Speeding up Import and Export in CSV format

Here's a much faster, purely Mathematica way than using Import to import your data:

UPDATE

As Leonid mentioned the previous code doesn't exactly replicate Import. The truth is I was only trying to retrieve the numerical part. Here's an updated version that tries to replicate the output from Import.

readYourCSV2[file_String?FileExistsQ, n_Integer] := Module[{str = OpenRead[file], data}, 
  data = ReadList[str, Table[Record, {n}], RecordSeparators -> {",", "\n"}]; 
  Close[str]; 
  ReleaseHold[ToExpression[data, InputForm, Hold] /. {Plus[Times[x_, E | e], y_] :> x * 10 ^ y}] 
 ]

Here, n is the number of columns.

UPDATE 2

Now for the Export, here's a fast, again, purely Mathematica way to export in CSV format.

writeYourCSV[file_String, list_List?MatrixQ] := 
 With[{str = OpenWrite[file, PageWidth -> Infinity], len = Length[ list[[1]] ]},
      Scan[Write[str, Sequence @@ (Flatten[Table[{FortranForm[ #[[i]] ], OutputForm[","]}, 
              {i, len - 1}]]) ~ Join ~ { FortranForm[ #[[len]] ] }] &, list]; Close[str];
]

This takes less than 10 seconds to write your large data back to CSV format:

writeYourCSV["testcsv.csv", databig] // AbsoluteTiming

{9.921969, Null}

Here is a Java-based solution, pretty fast but valid only when all your columns are numerical (double) values.

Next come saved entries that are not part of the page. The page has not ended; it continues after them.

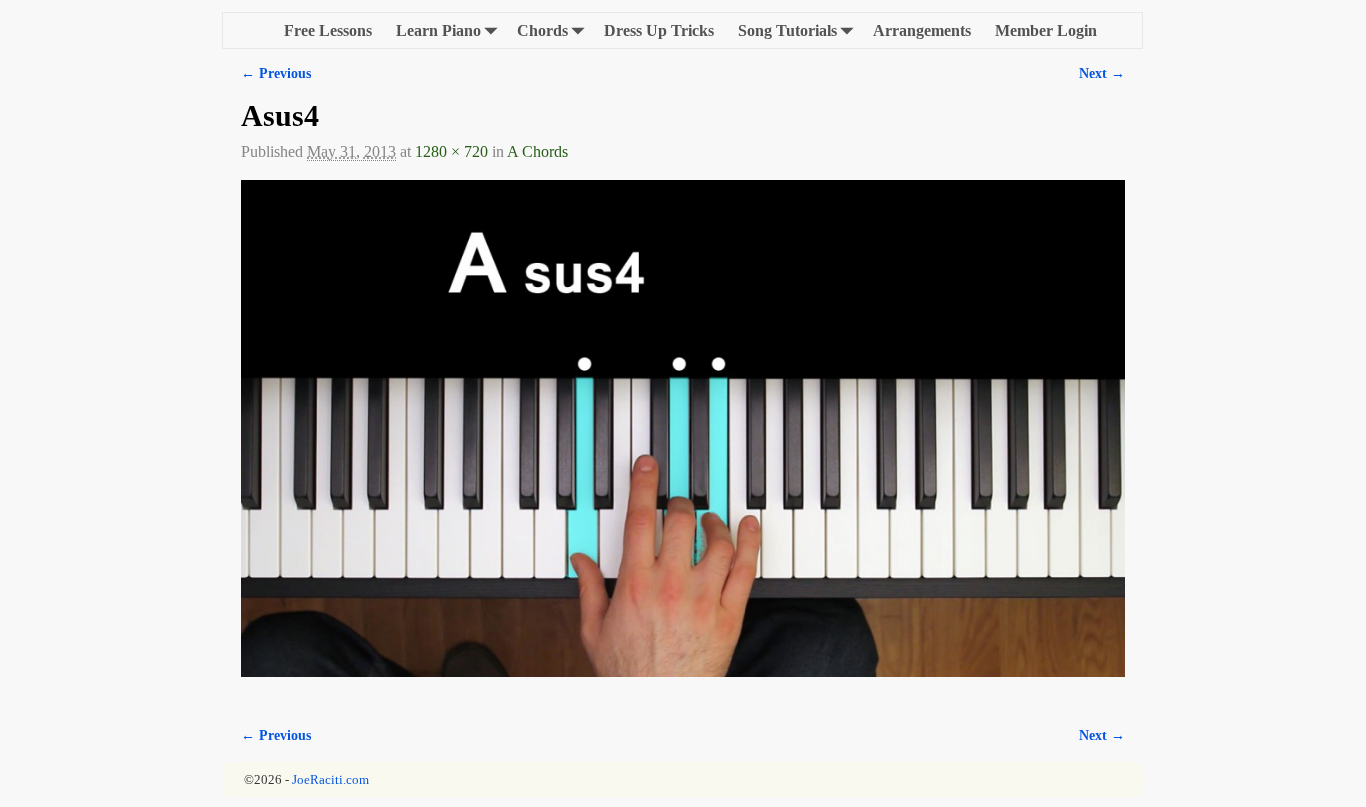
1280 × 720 (451, 151)
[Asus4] (682, 440)
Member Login (1046, 30)
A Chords (537, 151)
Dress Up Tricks (659, 30)
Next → (1102, 73)
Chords (542, 30)
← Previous (276, 73)
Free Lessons (328, 30)
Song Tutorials (787, 30)
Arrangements (922, 30)
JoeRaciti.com (330, 779)
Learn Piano (438, 30)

First, grab and run the code for the Java reloader (The linked version should work on Windows and probably Linux, but was reported to have issues for OS X. So, Mac users may try this one instead: Import["https://gist.github.com/lshifr/7307845/raw/SimpleJavaReloader.m"] - not yet tested this version for other platforms). Then, compile this class:

JCompileLoad["public class DoubleParser{
   public static double[] parseDouble(String[] strdub){
      double[] res = new double[strdub.length];
      int i = 0;
      for(;i < strdub.length;i++){
         try{
            res[i]= Double.parseDouble(strdub[i]);
         } catch (NumberFormatException e){
            res[i] = 0;
         }
      }
      return res;
   }
}"]

Then, here is the Mathematica counterpart:

ClearAll[importDoubleCSV];
Options[importDoubleCSV]={"Headers"->True};
importDoubleCSV[file_String?FileExistsQ, opts : OptionsPattern[]]:=
  With[{fn=If[TrueQ[OptionValue["Headers"]],Rest,Identity]},
    Transpose[
      DoubleParser`parseDouble/@
        Transpose[
          DeleteCases[                
            StringSplit[fn[StringSplit[FromCharacterCode[BinaryReadList[file]],"\n"]],","],
            {s_String/;StringMatchQ[s,Whitespace]}
          ]
        ]
    ]
  ]

For your small file, the result agrees with what you get by using Import, after you remove empty rows:

res1=Rest[DeleteCases[Import["~/Downloads/returns_out_small.csv"],{""..}]];
res2=importDoubleCSV["~/Downloads/returns_out_small.csv"];
res1==res2

(* True *)

Your large file gets processed on my machine in about 4 seconds:

(resLrg=importDoubleCSV["~/Downloads/returns_out.csv"])//Short//AbsoluteTiming

(* 
    {4.789668,
     {{0.000449449,0.000418204,<<1415>>,0.000064701,0.000045972},
        <<1417>>,{<<1>>}}
    }
*)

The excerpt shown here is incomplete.